| Exercise aim |
Set down each line of the data exactly, but not the pictures.

| Records supplied |
^^^^^^^^

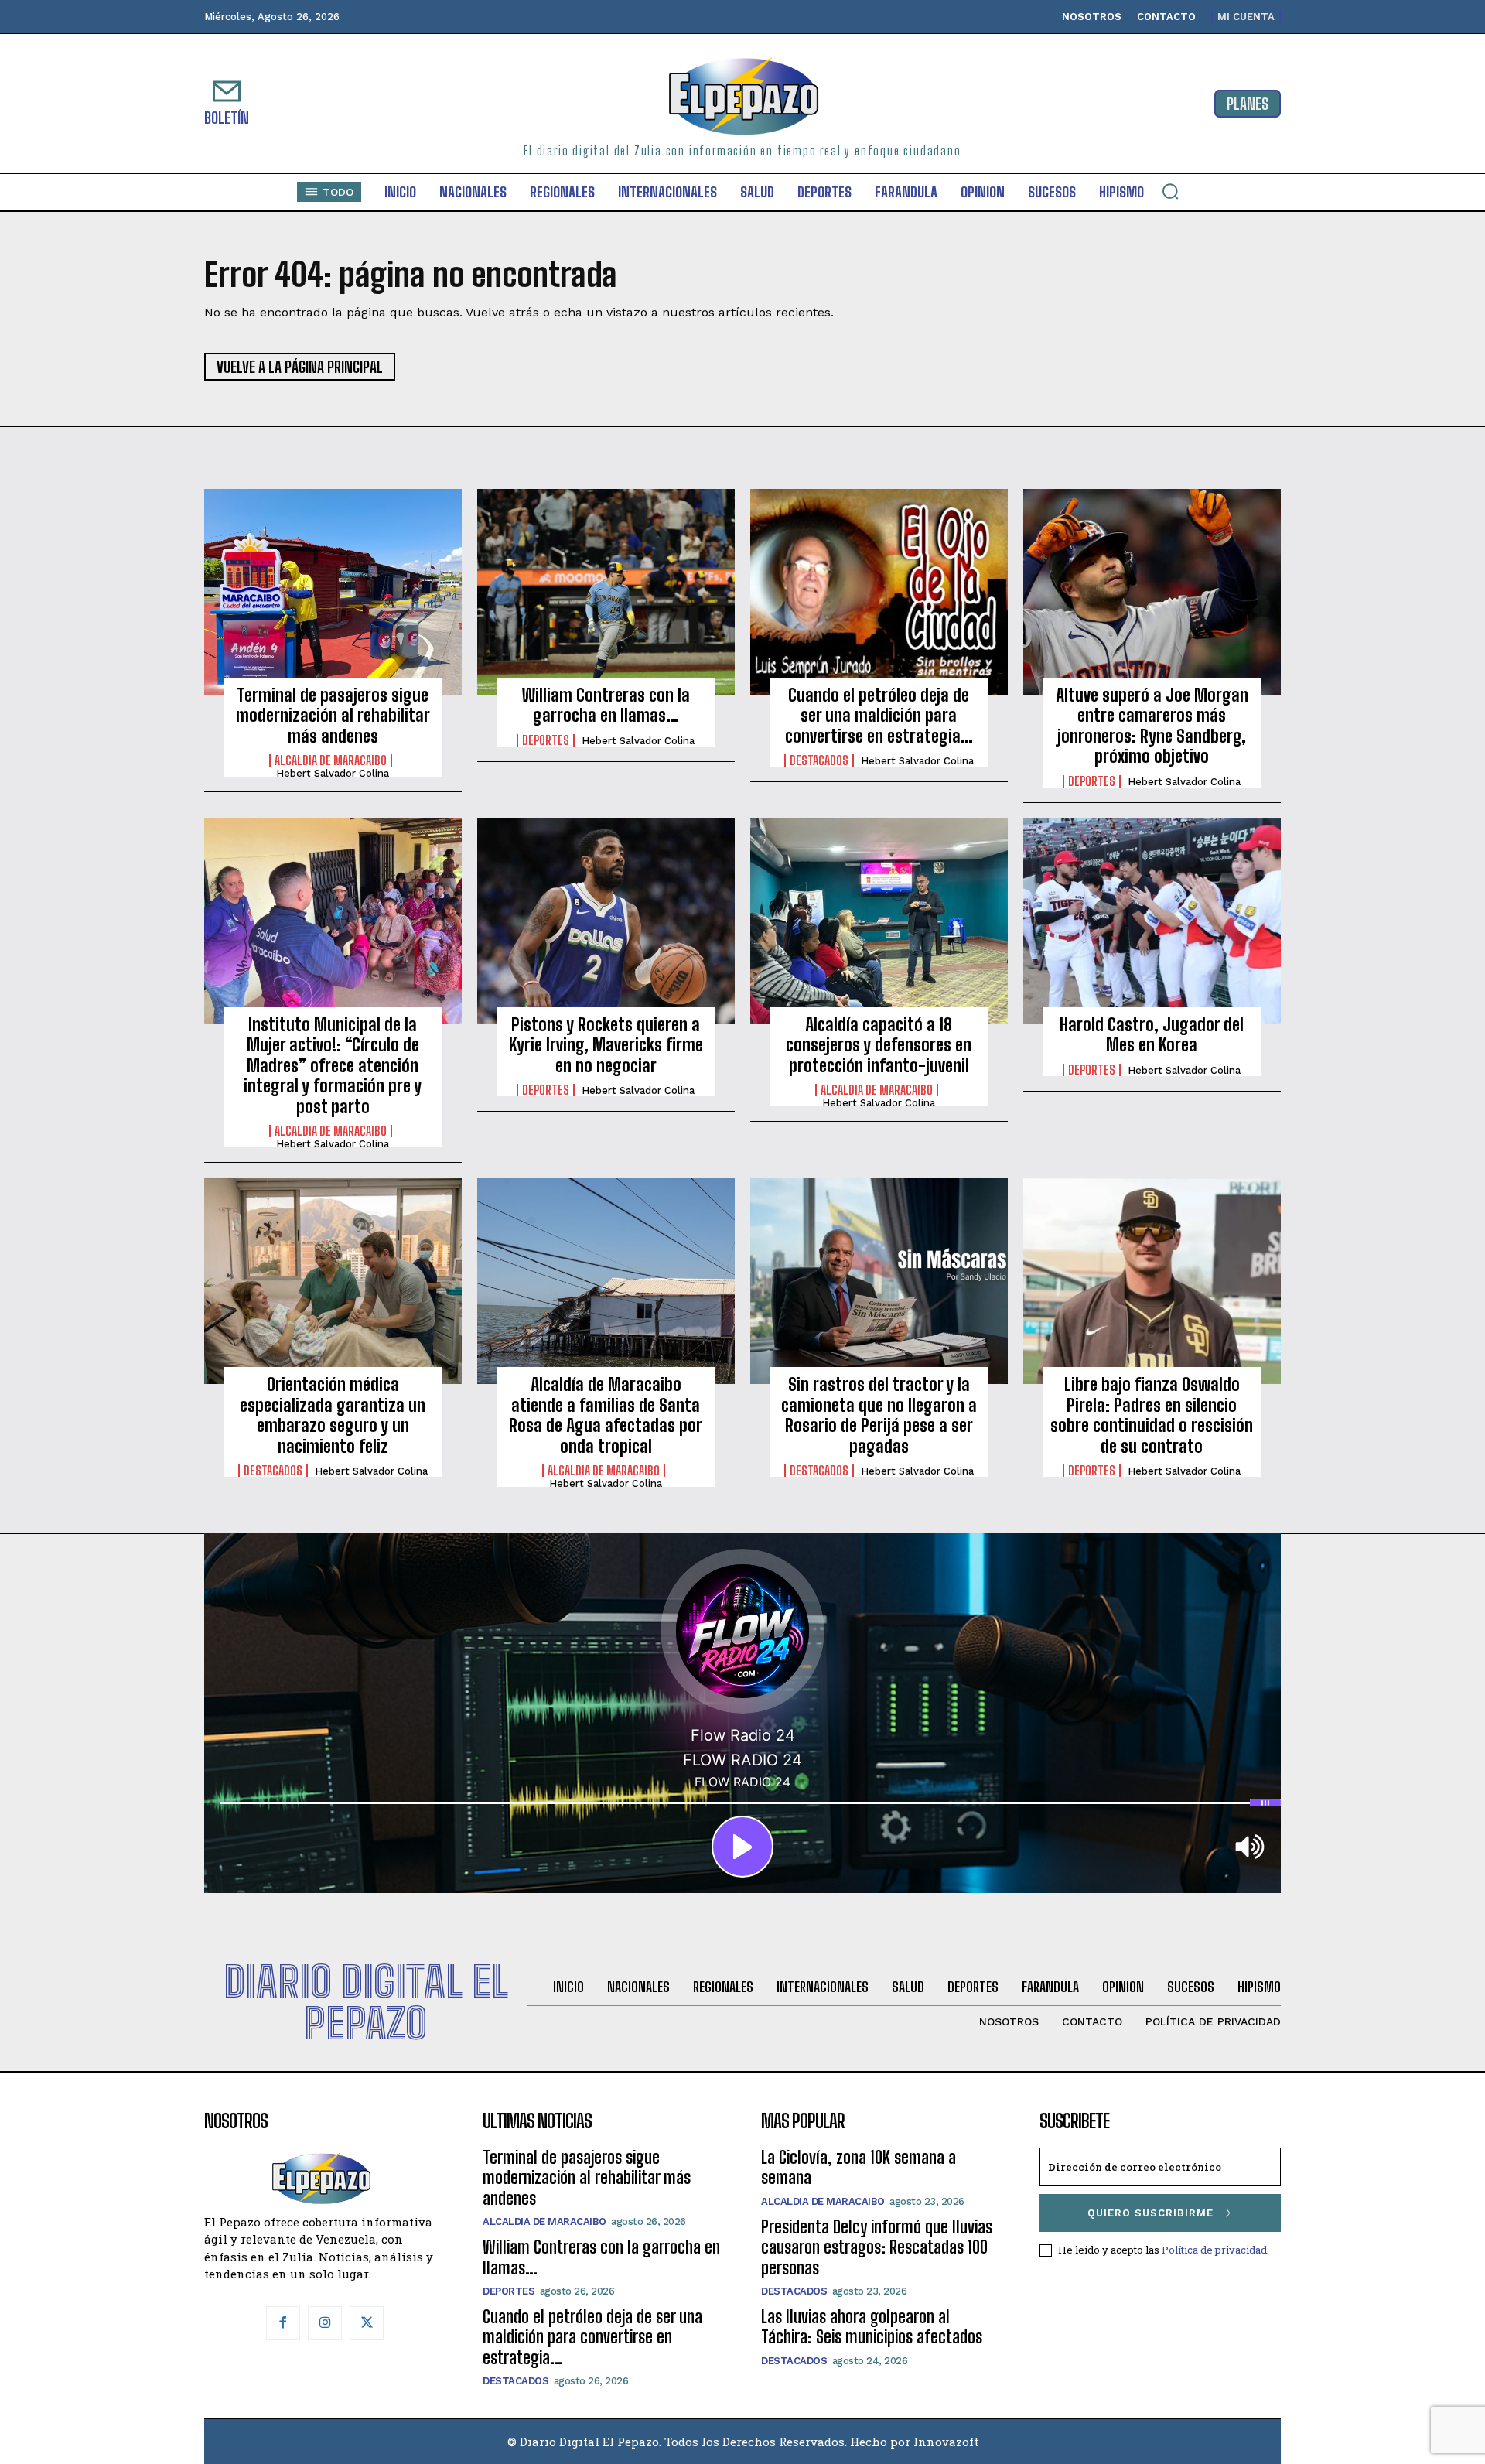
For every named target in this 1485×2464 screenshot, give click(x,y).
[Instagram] (325, 2323)
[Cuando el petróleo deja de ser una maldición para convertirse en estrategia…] (879, 592)
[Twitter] (367, 2323)
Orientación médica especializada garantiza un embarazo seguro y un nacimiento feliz (332, 1415)
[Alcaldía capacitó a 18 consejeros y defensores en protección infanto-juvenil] (879, 921)
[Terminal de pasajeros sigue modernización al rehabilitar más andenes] (333, 592)
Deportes (545, 740)
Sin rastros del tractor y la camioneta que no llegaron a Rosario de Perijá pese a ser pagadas (879, 1415)
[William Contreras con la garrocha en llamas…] (606, 592)
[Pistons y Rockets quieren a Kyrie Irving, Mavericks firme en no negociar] (606, 921)
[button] (1170, 191)
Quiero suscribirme (1150, 2213)
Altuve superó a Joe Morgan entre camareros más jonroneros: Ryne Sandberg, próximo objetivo (1152, 726)
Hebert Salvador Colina (332, 773)
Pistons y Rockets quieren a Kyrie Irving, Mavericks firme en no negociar (606, 1045)
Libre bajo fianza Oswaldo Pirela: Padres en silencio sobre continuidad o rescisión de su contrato (1151, 1415)
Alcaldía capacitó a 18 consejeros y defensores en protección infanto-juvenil (878, 1045)
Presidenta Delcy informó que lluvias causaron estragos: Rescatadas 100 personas (876, 2247)
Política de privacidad (1214, 2250)
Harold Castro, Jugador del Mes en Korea (1152, 1034)
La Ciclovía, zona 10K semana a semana (858, 2167)
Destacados (819, 760)
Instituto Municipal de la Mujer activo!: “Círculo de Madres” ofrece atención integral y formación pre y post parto (333, 1065)
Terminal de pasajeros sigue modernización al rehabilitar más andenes (333, 716)
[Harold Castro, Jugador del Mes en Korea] (1152, 921)
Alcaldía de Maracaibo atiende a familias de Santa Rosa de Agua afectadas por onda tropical (605, 1415)
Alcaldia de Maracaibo (331, 760)
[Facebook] (283, 2323)
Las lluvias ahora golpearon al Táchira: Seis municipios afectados (871, 2326)
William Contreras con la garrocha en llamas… (606, 705)
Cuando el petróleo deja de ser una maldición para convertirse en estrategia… (879, 716)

^^^^^^^^

| Task output |
For every named target in this 1485×2464 screenshot, give click(x,y).
[Instagram] (325, 2323)
[Cuando el petróleo deja de ser una maldición para convertirse en estrategia…] (879, 592)
[Twitter] (367, 2323)
Orientación médica especializada garantiza un embarazo seguro y un nacimiento feliz (332, 1415)
[Alcaldía capacitó a 18 consejeros y defensores en protección infanto-juvenil] (879, 921)
[Terminal de pasajeros sigue modernización al rehabilitar más andenes] (333, 592)
Deportes (545, 740)
Sin rastros del tractor y la camioneta que no llegaron a Rosario de Perijá pese a ser pagadas (879, 1415)
[William Contreras con la garrocha en llamas…] (606, 592)
[Pistons y Rockets quieren a Kyrie Irving, Mavericks firme en no negociar] (606, 921)
[button] (1170, 191)
Quiero suscribirme (1150, 2213)
Altuve superó a Joe Morgan entre camareros más jonroneros: Ryne Sandberg, próximo objetivo (1152, 726)
Hebert Salvador Colina (332, 773)
Pistons y Rockets quieren a Kyrie Irving, Mavericks firme en no negociar (606, 1045)
Libre bajo fianza Oswaldo Pirela: Padres en silencio sobre continuidad o rescisión de su contrato (1151, 1415)
Alcaldía capacitó a 18 consejeros y defensores en protección infanto-juvenil (878, 1045)
Presidenta Delcy informó que lluvias causaron estragos: Rescatadas 100 personas (876, 2247)
Política de privacidad (1214, 2250)
Harold Castro, Jugador del Mes en Korea (1152, 1034)
La Ciclovía, zona 10K semana a semana (858, 2167)
Destacados (819, 760)
Instituto Municipal de la Mujer activo!: “Círculo de Madres” ofrece atención integral y formación pre y post parto (333, 1065)
Terminal de pasajeros sigue modernización al rehabilitar más andenes (333, 716)
[Harold Castro, Jugador del Mes en Korea] (1152, 921)
Alcaldía de Maracaibo atiende a familias de Santa Rosa de Agua afectadas por onda tropical (605, 1415)
Alcaldia de Maracaibo (331, 760)
[Facebook] (283, 2323)
Las lluvias ahora golpearon al Táchira: Seis municipios afectados (871, 2326)
William Contreras con la garrocha en llamas… (606, 705)
Cuando el petróleo deja de ser una maldición para convertirse en estrategia… (879, 716)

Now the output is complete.